Garbage Collection
Introdution
In software and information technology, garbage collection, or GC for short, refers to automatic memory management that helps to avoid memory problems; the advantage is bought at the expense of increased resource consumption. Among other things, the memory requirements of a computer program are minimized. At runtime, the system tries to automatically identify memory areas that are no longer needed and then releases them. Some automatic garbage collections also merge the memory areas that are still in use.
Garbage collection relieves the programmer from performing manual memory management where the programmer specifies what objects to deallocate and return to the memory system and when to do so. Other similar techniques include stack allocation, region inference, memory ownership, and combinations of multiple techniques. Garbage collection may take a significant proportion of total processing time in a program and, as a result, can have significant influence on performance.
In Java, as the developer does not explicitly remove the memory in the program code, the garbage collector finds the unnecessary (garbage) objects and removes them. This garbage collector was created based on the following two hypotheses:
- Most objects soon become unreachable.
- References from old objects to young objects only exist in small numbers.
Whenever you run a java program, JVM creates three threads. 1. main thread 1. Thread Scheduler 1. Garbage Collector Thread.
In these three threads, main thread is a user thread and remaining two are daemon threads which run in background.
The task of main thread is to execute the main() method. The task of thread scheduler is to schedule the threads. The task of garbage collector thread is to sweep out abandoned objects from the heap memory.
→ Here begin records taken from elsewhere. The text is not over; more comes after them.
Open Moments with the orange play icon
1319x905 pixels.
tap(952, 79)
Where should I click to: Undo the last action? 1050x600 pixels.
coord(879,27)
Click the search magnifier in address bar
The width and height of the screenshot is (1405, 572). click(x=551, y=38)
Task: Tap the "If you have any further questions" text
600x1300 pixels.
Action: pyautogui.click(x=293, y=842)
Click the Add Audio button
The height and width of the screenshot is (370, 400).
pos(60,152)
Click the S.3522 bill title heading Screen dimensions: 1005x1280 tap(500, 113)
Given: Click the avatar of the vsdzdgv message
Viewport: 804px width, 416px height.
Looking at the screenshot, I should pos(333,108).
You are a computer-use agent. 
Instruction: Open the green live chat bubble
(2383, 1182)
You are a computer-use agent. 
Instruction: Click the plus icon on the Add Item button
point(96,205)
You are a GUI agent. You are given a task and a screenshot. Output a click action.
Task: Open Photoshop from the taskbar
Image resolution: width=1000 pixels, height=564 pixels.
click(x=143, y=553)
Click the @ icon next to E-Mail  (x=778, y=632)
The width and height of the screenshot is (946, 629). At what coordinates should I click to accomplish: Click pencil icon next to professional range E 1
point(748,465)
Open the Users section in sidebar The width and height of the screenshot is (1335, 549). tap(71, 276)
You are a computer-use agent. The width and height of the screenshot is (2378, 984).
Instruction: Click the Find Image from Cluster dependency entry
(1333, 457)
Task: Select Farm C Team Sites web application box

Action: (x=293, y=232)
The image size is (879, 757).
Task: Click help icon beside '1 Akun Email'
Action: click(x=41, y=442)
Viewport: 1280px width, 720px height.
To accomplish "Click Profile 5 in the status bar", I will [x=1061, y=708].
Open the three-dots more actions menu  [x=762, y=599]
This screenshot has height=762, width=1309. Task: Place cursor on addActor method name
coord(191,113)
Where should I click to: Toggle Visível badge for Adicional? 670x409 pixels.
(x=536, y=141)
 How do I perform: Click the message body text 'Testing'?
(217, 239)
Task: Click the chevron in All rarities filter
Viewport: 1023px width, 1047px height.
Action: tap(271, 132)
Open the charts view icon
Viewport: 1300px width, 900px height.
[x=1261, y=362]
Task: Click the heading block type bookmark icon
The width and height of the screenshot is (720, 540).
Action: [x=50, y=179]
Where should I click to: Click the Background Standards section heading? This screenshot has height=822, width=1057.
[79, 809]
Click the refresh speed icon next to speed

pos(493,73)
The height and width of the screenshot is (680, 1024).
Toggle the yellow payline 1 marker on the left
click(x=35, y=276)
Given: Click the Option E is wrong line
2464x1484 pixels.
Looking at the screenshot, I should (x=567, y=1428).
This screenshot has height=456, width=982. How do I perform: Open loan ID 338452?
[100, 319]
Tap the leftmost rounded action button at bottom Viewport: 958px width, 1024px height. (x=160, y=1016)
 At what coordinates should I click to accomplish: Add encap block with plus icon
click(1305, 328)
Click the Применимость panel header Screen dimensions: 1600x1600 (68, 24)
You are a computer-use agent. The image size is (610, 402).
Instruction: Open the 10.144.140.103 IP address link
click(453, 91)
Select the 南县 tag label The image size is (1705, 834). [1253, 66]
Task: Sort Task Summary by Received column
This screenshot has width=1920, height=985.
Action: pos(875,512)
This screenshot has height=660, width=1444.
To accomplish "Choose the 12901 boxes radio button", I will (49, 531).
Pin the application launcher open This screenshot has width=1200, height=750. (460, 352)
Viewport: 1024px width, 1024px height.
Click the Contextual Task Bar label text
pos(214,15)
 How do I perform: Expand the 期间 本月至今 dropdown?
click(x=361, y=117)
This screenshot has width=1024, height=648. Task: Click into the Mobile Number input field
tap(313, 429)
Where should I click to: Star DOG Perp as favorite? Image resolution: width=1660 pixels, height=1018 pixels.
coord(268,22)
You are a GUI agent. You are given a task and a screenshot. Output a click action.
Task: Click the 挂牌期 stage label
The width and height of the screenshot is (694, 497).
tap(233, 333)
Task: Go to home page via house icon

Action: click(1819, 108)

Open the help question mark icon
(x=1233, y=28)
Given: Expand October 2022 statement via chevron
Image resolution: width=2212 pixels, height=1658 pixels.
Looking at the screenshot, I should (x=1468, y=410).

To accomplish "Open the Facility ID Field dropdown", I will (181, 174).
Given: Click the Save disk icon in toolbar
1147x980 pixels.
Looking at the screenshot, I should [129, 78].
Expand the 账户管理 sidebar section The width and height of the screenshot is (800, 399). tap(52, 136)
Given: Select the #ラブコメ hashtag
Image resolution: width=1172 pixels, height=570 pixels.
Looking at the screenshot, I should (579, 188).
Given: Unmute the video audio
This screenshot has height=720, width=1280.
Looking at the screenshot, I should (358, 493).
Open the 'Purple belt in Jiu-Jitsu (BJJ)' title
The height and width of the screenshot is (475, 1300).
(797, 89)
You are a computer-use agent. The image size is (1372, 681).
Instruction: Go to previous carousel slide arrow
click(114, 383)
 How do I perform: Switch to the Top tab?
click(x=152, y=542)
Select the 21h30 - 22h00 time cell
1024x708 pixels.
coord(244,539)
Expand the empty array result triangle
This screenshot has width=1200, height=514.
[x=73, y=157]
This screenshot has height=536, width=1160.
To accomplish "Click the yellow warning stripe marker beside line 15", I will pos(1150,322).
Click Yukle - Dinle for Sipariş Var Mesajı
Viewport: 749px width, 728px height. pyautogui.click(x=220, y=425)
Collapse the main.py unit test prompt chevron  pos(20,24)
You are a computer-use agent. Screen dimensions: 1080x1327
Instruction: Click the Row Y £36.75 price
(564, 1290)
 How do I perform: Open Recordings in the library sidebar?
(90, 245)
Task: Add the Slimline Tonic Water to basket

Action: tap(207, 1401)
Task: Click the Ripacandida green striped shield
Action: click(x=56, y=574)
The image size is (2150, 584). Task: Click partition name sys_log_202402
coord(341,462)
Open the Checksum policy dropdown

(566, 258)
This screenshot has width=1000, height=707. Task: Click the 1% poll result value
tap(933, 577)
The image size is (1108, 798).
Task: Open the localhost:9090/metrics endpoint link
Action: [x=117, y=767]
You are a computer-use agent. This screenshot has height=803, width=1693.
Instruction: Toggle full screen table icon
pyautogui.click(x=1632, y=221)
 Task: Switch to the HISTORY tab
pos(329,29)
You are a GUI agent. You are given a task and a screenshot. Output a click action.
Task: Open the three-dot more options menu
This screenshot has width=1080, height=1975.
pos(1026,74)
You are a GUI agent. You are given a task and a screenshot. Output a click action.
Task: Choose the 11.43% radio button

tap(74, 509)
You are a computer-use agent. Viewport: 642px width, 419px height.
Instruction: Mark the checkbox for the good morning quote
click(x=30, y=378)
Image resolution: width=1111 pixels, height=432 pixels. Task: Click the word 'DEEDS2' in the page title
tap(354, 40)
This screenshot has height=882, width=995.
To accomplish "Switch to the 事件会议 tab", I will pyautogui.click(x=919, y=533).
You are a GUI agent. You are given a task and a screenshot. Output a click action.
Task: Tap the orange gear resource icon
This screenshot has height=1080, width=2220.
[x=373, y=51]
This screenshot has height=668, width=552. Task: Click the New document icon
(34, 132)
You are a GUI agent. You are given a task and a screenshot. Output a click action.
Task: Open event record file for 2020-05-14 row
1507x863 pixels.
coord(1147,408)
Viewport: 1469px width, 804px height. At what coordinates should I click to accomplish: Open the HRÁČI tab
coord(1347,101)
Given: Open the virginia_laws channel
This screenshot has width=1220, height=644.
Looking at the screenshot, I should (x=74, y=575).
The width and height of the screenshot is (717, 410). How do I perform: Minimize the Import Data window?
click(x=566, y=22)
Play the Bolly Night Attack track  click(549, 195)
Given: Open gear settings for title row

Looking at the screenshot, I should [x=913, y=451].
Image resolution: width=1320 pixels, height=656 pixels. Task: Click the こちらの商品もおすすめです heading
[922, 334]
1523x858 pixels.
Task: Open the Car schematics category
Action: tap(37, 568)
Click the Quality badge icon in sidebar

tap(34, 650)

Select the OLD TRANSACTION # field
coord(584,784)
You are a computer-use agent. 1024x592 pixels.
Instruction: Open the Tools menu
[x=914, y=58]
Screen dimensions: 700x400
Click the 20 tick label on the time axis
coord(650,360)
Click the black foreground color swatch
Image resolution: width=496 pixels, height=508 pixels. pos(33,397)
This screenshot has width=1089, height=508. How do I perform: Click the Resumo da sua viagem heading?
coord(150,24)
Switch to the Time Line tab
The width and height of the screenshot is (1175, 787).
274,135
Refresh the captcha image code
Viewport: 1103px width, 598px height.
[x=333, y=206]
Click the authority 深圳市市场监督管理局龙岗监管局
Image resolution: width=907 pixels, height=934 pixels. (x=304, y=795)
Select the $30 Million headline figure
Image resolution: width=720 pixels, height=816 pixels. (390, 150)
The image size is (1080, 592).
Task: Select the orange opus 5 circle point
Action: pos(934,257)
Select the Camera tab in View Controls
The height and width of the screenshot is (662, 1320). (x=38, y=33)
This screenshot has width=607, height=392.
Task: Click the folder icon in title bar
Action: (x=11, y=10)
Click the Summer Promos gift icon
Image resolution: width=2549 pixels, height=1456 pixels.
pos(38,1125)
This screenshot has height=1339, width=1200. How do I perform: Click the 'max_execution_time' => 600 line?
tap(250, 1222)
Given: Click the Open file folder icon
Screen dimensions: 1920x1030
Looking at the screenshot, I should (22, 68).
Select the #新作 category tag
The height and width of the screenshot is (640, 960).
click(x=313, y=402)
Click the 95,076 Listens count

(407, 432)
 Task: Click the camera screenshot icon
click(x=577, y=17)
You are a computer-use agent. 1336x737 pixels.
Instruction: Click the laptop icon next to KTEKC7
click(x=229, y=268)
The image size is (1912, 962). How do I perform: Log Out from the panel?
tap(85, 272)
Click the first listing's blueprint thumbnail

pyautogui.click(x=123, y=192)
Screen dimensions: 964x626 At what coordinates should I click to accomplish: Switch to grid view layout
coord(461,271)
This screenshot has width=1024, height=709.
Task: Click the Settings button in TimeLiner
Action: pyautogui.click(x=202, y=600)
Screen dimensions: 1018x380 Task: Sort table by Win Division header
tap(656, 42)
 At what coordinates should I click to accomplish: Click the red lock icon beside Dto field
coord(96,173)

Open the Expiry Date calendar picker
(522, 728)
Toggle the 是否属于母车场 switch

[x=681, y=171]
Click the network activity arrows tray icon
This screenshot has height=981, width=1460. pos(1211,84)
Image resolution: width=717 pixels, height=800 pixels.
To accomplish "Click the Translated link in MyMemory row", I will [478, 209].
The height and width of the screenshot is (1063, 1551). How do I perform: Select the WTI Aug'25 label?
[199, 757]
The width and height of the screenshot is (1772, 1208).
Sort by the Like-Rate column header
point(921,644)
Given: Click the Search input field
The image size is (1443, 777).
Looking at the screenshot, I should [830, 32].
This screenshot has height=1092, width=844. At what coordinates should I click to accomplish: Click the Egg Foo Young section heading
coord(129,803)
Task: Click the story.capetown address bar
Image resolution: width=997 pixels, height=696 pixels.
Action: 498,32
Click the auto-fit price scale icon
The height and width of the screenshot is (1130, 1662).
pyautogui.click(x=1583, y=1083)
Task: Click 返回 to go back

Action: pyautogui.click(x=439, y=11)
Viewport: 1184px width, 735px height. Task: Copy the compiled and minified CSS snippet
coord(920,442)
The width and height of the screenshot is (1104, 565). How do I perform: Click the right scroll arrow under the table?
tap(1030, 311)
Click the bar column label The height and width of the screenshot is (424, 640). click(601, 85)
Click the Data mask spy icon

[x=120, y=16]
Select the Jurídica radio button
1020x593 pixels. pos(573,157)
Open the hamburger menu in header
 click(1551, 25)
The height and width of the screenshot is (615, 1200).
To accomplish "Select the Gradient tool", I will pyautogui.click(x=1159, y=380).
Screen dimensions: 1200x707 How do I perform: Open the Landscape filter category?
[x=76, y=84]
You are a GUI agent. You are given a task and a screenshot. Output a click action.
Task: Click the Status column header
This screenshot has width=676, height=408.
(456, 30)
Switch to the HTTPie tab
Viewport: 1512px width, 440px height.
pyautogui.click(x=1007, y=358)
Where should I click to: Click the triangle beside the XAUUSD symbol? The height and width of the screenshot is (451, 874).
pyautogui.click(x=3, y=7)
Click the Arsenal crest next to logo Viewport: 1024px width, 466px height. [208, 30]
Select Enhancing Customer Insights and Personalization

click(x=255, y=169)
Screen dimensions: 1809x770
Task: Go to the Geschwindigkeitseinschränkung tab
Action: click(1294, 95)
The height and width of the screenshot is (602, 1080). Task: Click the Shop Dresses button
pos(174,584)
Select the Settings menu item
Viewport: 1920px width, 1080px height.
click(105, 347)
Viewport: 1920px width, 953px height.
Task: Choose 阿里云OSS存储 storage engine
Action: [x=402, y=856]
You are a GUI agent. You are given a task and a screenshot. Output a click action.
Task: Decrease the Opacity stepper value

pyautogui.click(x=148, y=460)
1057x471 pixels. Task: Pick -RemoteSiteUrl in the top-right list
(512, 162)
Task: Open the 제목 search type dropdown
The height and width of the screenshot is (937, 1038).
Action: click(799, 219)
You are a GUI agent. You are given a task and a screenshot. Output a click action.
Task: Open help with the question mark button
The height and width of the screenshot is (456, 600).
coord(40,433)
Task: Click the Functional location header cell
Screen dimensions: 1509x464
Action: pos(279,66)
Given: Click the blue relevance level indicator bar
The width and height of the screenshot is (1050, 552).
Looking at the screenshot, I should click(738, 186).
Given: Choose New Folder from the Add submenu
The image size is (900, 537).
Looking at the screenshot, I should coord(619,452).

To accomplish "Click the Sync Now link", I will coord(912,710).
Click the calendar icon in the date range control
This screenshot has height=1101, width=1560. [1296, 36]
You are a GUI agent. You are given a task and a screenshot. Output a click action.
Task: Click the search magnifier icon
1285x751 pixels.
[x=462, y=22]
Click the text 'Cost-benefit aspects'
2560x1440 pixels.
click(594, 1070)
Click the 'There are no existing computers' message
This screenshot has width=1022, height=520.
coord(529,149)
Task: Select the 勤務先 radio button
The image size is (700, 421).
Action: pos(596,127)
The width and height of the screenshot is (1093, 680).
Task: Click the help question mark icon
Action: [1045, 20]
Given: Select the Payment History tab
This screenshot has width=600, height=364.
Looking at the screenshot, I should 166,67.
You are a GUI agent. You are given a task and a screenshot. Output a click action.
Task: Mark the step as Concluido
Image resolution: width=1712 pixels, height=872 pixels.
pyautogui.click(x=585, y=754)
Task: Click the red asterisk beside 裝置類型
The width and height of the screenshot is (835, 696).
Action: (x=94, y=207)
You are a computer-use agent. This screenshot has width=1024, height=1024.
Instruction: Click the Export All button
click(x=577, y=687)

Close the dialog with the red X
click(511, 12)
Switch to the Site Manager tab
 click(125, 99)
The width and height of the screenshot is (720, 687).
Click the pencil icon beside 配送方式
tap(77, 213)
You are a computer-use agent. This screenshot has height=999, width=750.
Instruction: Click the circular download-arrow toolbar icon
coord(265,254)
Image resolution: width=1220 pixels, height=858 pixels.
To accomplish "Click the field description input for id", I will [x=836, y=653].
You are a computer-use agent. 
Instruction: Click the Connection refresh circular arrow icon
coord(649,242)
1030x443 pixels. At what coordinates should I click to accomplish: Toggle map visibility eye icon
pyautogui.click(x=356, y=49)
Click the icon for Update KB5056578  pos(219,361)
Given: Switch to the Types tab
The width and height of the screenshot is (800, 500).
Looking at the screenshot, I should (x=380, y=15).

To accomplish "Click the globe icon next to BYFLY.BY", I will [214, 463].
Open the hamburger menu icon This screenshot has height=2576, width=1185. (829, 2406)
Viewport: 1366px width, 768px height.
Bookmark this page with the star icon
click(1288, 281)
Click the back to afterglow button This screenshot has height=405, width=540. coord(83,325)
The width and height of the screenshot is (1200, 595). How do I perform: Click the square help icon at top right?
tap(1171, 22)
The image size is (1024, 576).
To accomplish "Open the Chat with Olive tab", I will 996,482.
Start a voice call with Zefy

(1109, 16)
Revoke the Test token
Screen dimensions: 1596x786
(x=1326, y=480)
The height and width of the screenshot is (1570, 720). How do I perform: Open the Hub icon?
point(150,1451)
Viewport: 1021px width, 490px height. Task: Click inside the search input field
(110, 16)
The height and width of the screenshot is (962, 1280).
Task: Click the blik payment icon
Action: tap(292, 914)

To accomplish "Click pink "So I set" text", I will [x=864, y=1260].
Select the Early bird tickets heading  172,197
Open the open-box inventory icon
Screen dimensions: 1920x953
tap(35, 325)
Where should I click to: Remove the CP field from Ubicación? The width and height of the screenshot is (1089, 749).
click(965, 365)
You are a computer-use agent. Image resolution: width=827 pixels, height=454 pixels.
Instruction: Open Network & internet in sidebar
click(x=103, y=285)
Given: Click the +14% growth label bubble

These hypotheses are called the weak generational hypothesis. So in order to preserve the strengths of this hypothesis, it is physically divided into young generation and old generation in HotSpot VM. The Heap is divided into young and old generations as follows :
- Young Generation: It is place where lived for short period. When objects disappear from this area, we say a "minor GC" has occurred. It is divided into two spaces:
- Eden Space: When object created using new keyword memory allocated on this space.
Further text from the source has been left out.